Gangan Abhijeet Sadashiv, Cubuk Ekin Dogus, Schoenholz Samuel S, Bauchy Mathieu, Krishnan N M Anoop
Department of Civil and Environmental Engineering, University of California, Los Angeles, Los Angeles, California 90095, United States.
Google DeepMind, Mountain View, California 94043, United States.
J Chem Theory Comput. 2025 Jun 24;21(12):5867-5879. doi: 10.1021/acs.jctc.4c01784. Epub 2025 Jun 5.
The accuracy of atomistic simulations depends on the precision of the force fields. Traditional numerical methods often struggle to optimize the empirical force-field parameters for reproducing the target properties. Recent approaches rely on training these force fields based on forces and energies from first-principle simulations. However, it is unclear whether these approaches will enable the capture of complex material responses such as vibrational or elastic properties. To this extent, we introduce a framework employing inner loop simulations and outer loop optimization that exploits automatic differentiation for both property prediction and force-field optimization by computing gradients of the simulation analytically. We demonstrate the approach by optimizing classical potentials such as Stillinger-Weber and EDIP for silicon and BKS for SiO to reproduce properties like the elastic constants, vibrational density of states, and phonon dispersion. We also demonstrate how a machine-learned potential can be fine-tuned using automatic differentiation to reproduce any target property such as radial distribution functions. Interestingly, the resulting force field exhibits improved accuracy and generalizability to unseen temperatures compared to those fine-tuned on energies and forces. Finally, we demonstrate the extension of the approach to optimize the force fields toward multiple target properties. Altogether, differentiable simulations, through the analytical computation of their gradients, offer a powerful tool for both theoretical exploration and practical applications toward understanding physical systems and materials.
原子模拟的准确性取决于力场的精度。
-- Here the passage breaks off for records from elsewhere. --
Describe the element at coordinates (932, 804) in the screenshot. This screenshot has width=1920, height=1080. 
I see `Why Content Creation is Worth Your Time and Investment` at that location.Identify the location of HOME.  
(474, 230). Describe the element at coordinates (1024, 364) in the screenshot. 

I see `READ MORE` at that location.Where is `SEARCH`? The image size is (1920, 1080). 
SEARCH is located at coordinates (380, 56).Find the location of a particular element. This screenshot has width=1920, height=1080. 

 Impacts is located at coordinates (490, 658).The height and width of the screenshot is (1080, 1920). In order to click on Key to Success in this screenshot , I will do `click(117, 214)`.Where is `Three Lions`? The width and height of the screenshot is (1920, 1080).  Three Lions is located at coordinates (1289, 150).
传统数值方法在优化经验力场参数以重现目标性质方面常常面临困难。最近的方法依赖于基于第一性原理模拟的力和能量来训练这些力场。然而,这些方法是否能够捕捉复杂的材料响应,如振动或弹性性质,尚不清楚。在此范围内,我们引入了一个框架,该框架采用内循环模拟和外循环优化,通过解析计算模拟的梯度,利用自动微分进行性质预测和力场优化。我们通过优化经典势(如用于硅的斯廷林格 - 韦伯势和EDIP势以及用于SiO的BKS势)来演示该方法,以重现诸如弹性常数、振动态密度和声子色散等性质。我们还展示了如何使用自动微分对机器学习势进行微调,以重现任何目标性质,如径向分布函数。有趣的是,与基于能量和力进行微调的力场相比,所得力场在未见过的温度下表现出更高的准确性和泛化性。最后,我们展示了该方法扩展到针对多个目标性质优化力场的情况。总之,可微模拟通过对其梯度进行解析计算,为理解物理系统和材料的理论探索和实际应用提供了一个强大的工具。